Transcribe without any change the part of the listing that opens with its first line and closes with the line containing "[x=504, y=422]", including both of those lines.

## start DATA

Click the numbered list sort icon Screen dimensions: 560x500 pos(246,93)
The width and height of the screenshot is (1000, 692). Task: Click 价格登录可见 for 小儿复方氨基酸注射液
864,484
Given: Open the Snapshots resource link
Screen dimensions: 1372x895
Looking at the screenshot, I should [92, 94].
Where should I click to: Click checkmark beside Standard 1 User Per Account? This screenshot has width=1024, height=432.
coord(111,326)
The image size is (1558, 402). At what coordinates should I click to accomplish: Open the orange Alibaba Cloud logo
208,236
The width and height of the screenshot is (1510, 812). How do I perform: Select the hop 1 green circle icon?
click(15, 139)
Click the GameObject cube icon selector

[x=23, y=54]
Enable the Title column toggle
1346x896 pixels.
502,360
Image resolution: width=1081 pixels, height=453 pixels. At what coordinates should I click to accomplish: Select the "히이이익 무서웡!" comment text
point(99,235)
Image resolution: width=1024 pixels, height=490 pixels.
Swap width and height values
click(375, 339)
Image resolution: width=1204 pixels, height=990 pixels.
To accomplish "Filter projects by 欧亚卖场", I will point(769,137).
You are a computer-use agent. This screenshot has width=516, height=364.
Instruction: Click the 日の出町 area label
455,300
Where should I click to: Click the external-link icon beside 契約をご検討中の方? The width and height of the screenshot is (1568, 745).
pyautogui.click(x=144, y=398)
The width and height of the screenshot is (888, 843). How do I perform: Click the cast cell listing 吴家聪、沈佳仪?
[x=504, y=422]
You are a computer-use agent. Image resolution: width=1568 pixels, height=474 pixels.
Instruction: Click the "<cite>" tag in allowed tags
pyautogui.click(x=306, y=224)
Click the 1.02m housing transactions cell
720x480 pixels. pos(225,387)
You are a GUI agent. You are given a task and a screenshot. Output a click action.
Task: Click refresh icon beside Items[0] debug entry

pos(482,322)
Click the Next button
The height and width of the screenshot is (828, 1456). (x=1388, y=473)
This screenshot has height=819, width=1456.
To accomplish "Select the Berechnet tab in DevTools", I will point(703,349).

## end DATA

EXERCISE RESULT:
Click the numbered list sort icon Screen dimensions: 560x500 pos(246,93)
The width and height of the screenshot is (1000, 692). Task: Click 价格登录可见 for 小儿复方氨基酸注射液
864,484
Given: Open the Snapshots resource link
Screen dimensions: 1372x895
Looking at the screenshot, I should [92, 94].
Where should I click to: Click checkmark beside Standard 1 User Per Account? This screenshot has width=1024, height=432.
coord(111,326)
The image size is (1558, 402). At what coordinates should I click to accomplish: Open the orange Alibaba Cloud logo
208,236
The width and height of the screenshot is (1510, 812). How do I perform: Select the hop 1 green circle icon?
click(15, 139)
Click the GameObject cube icon selector

[x=23, y=54]
Enable the Title column toggle
1346x896 pixels.
502,360
Image resolution: width=1081 pixels, height=453 pixels. At what coordinates should I click to accomplish: Select the "히이이익 무서웡!" comment text
point(99,235)
Image resolution: width=1024 pixels, height=490 pixels.
Swap width and height values
click(375, 339)
Image resolution: width=1204 pixels, height=990 pixels.
To accomplish "Filter projects by 欧亚卖场", I will point(769,137).
You are a computer-use agent. This screenshot has width=516, height=364.
Instruction: Click the 日の出町 area label
455,300
Where should I click to: Click the external-link icon beside 契約をご検討中の方? The width and height of the screenshot is (1568, 745).
pyautogui.click(x=144, y=398)
The width and height of the screenshot is (888, 843). How do I perform: Click the cast cell listing 吴家聪、沈佳仪?
[x=504, y=422]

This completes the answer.